In April 2009, I did what I thought I would never do, namely walk out of an auto dealer’s lot with a brand new vehicle. With the economy being more like a depression, and the automakers desperate to make a deal, I thought this was an excellent opportunity to get what I wanted. In this case, it was a new Chevy Silverado Crew Cab Pickup. The new truck is simply great and I must admit that driving a new vehicle does give you a certain smugness, which took me a month to get over. I will try to post something in the near future about the new truck, but this post is about XM Satellite Radio and why I ended up keeping it. Most new GM vehicles come with a 90 day trial of XM Radio and the Silverado was no different.
The GM Factory Deck
First up is the GM deck. In my case, the GM deck acts as both a regular AM/FM receiver and XM satellite receiver. It also performs a third function, which is to perform some OnStar functionality, such as Turn By Turn directions and display messages for your built-in satellite phone. After a while, you will notice that the deck is pretty simple to operate. The main features are that it has a built-in equalizer for sound adjustment and six menus of favorite stations (you can designate both XM and regular radio stations within the same favorite menu list). The deck does not have an LCD display and so is not stunningly hi-tech in appearance.

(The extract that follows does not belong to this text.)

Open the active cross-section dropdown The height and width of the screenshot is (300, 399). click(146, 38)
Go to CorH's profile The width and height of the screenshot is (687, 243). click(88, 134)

Unlike regular radio, XM has no commercials for most of its stations and interruptions are very minimal. The disc jockeys are not annoying either and are for the most part fans of the music they play. My all time favorite channel is The Boneyard, which plays classic rock music including some metal bands like Metallica, Black Sabbath, and Iron Maiden. In the past three months, I’ve listened to some songs I have never heard before. The variety is amazing, but even classic rock stations will run into some repeats from Billy Squire and Judas. Overall though The Boneyard tries not to repeat the same songs.
Moving on, there are other stations like Hair Nation channel 41 which plays hairband rock music from the 80’s, Liquid Metal channel 42 which is home to heavy metal only, and variety stations like Classic Rewind and Rock@Random. Hair Nation plays a little too much White Snake for my tastes, but hey, you gotta love some Cinderella and Motley Crew, right?
For non-rockers, there are other genres too, like Country, Classical Music, Soul, Disco, and Alternative 90’s rock which I still don’t consider to be real rock music. Music wise XM has pretty much everyone covered. The one glaring problem I see with XM is the lack of Latino music. There is Caliente, but that is just one station and so there seems to be a lack of serious Spanish music variety on XM. You would think they would have at least three Spanish stations, but nope they just have one.
Other than music, XM covers Sports, Weather, News, Political Commentary, and Comedy. If you have kids or just want to block certain channels from your receiver, you can do that by going to XM’s website and setting up filters for your account.
Is it Worth Paying For?
Right now the price is pretty reasonable. The cost starts at around $15 a month for a basic lineup. Reception in my GM vehicle is also excellent unless I am in a parking garage or in a drive-thru that happens to block reception. In Iowa, my experience is that XM reception is better than FM radio. Note that on extremely cloudy days you might run into reception issues, but even with Iowa’s mostly cloudy days, this does not seem to be a problem very often.
It is quite hard to go back to regular FM radio. With XM, I don’t feel the need to plug-in my iPod or carry CDs anymore. I can just sit back and turn on XM and rock out whenever I feel like it, and now isn’t that why you have a radio in your car in the first place!